I could expand the sites XPATH filter to include more content, but won't that be less effecient and defeat the point of filtering all together ?
Here's an example of the debug log, where you can see the Company Mission is being processed twice for some reason, and the first loop is empty, which must be why it is outputting onto a new line in the CSV, but why ??
{'Item_Code': [u'ABC'],
'Listing_Date': [u'1 January, 2000'],
'Office_Address': [u'Level 1, Some Street, SYDNEY, NSW, AUSTRALIA, 2000'],
'Office_Fax': [u'(02) 1234 5678'],
'Office_Phone': [u'(02) 1234 5678'],
'Company_Mission': [],
'Website_URL': [u'http://www.company.com']}
2014-02-06 16:32:13+1000 [my] DEBUG: Scraped from <200 http://www.website.com/Code=ABC>
{'Item_Code': [],
'Listing_Date': [],
'Office_Address': [],
'Office_Fax': [],
'Office_Phone': [],
'Company_Mission': [u'The comapany is involved in retail, food and beverage, wholesale services.'],
'Website_URL': []}
The other thing I am completely baffled about is why the items are spat out in the CSV in a completely different order to the items on the HTML page and the order I have defined in the spiders config file. Does scrapy run completely asynchronously returning items in whatever order it pleases ?

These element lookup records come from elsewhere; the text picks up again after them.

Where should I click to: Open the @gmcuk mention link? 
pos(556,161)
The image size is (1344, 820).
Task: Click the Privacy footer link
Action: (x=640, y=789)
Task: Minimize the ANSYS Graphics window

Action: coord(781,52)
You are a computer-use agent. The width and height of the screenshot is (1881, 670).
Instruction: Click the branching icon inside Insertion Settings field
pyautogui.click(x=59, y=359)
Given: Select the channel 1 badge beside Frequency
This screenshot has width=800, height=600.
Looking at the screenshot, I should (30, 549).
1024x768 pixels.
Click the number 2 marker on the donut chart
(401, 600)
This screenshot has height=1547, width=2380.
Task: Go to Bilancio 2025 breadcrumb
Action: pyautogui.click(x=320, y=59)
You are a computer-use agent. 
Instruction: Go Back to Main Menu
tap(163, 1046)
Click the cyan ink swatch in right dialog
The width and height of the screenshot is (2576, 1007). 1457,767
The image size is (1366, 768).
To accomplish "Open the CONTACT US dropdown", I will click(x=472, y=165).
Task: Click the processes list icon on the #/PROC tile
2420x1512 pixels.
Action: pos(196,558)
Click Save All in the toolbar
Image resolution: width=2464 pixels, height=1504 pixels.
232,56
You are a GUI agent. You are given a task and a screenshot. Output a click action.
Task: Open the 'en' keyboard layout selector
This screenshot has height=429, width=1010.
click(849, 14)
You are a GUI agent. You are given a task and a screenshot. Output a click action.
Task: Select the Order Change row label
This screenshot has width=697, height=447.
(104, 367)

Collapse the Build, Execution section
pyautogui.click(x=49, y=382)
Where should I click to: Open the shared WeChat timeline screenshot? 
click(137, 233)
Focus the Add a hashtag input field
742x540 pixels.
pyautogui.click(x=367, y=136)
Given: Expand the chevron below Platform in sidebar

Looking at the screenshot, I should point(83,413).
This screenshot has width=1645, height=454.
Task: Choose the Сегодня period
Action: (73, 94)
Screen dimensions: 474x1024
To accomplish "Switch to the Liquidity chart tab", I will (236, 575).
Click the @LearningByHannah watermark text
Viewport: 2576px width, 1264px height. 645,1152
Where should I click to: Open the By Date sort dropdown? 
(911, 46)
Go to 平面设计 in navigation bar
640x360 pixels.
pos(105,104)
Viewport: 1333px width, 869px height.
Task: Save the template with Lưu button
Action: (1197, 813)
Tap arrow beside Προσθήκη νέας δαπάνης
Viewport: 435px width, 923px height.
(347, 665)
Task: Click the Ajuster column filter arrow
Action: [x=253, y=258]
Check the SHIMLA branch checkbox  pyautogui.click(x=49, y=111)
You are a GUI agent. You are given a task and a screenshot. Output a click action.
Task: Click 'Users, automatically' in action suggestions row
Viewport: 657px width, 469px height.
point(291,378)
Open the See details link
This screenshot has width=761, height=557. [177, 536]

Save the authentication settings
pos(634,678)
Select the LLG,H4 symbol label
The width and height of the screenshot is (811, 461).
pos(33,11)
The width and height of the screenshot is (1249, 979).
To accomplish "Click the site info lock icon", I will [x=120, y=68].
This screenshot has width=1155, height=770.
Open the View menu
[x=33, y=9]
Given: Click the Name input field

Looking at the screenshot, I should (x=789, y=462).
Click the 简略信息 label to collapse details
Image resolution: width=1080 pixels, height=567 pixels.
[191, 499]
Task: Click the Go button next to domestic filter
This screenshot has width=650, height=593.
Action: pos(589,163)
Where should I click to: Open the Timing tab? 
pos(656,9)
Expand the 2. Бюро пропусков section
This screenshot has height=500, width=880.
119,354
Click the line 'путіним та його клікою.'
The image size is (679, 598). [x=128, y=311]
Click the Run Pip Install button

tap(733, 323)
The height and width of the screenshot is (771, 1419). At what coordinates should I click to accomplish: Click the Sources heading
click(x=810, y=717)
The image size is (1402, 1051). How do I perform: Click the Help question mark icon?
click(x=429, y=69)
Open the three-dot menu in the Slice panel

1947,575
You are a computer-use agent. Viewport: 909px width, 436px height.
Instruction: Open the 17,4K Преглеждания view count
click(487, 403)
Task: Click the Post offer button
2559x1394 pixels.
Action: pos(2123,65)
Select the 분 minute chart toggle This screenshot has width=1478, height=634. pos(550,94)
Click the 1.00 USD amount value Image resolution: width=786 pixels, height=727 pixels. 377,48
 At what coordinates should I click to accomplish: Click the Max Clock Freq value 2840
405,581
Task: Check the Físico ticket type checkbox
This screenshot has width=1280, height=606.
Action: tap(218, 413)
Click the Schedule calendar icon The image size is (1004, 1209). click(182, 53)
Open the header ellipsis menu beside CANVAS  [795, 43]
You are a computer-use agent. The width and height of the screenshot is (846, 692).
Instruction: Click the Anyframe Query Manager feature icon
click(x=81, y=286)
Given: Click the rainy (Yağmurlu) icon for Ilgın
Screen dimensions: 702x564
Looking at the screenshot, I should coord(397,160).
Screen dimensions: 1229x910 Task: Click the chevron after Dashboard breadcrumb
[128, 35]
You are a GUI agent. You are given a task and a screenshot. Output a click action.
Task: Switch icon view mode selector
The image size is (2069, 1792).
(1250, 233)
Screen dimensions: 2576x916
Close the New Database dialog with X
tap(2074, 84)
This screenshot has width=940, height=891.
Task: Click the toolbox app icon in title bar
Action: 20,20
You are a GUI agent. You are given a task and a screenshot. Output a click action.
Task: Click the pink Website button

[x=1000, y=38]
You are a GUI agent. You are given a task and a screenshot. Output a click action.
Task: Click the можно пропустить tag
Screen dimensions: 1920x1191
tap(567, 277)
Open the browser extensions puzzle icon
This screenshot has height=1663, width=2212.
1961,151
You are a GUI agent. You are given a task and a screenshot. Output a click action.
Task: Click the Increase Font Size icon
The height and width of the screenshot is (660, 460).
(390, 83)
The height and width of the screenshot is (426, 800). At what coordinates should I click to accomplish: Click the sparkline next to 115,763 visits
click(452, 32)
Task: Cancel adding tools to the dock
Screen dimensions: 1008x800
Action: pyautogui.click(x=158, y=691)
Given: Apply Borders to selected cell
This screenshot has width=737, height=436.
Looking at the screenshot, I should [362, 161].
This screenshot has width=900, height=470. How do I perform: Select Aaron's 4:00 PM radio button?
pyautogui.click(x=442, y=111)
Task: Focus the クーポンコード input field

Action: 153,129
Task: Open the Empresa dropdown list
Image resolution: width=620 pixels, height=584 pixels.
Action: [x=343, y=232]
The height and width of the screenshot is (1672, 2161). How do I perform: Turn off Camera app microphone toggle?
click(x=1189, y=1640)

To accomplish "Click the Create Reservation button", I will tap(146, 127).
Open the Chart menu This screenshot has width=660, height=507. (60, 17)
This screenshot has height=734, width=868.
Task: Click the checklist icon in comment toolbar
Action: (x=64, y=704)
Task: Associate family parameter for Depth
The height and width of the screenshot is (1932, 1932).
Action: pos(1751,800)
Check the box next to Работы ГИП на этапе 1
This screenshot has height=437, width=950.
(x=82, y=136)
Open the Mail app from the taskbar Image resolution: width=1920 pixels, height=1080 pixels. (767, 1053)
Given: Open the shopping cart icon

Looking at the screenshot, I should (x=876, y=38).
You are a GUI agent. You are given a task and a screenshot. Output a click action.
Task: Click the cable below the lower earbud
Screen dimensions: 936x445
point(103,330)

I understand you want to scrape 1 item for this page but //table[#class="contenttable company-details"] matches 2 tables elements in your HTML content, so the for site in sites: will run twice, creating 2 items.
And for each table, XPath expressions will be applied within the current table if they are relative -- .//th[text()="Item Code"]. Absolute XPath expressions, such as //th[text()="Company Mission"], will look for elements from the root element of your HTML document.
Your sample output shows the "Company_Mission" only once while you say it appears twice. And because you're using an absolute XPath expression for it, it should have indeed appeared twice. Not sure if the ouput matches your current spider code in the question.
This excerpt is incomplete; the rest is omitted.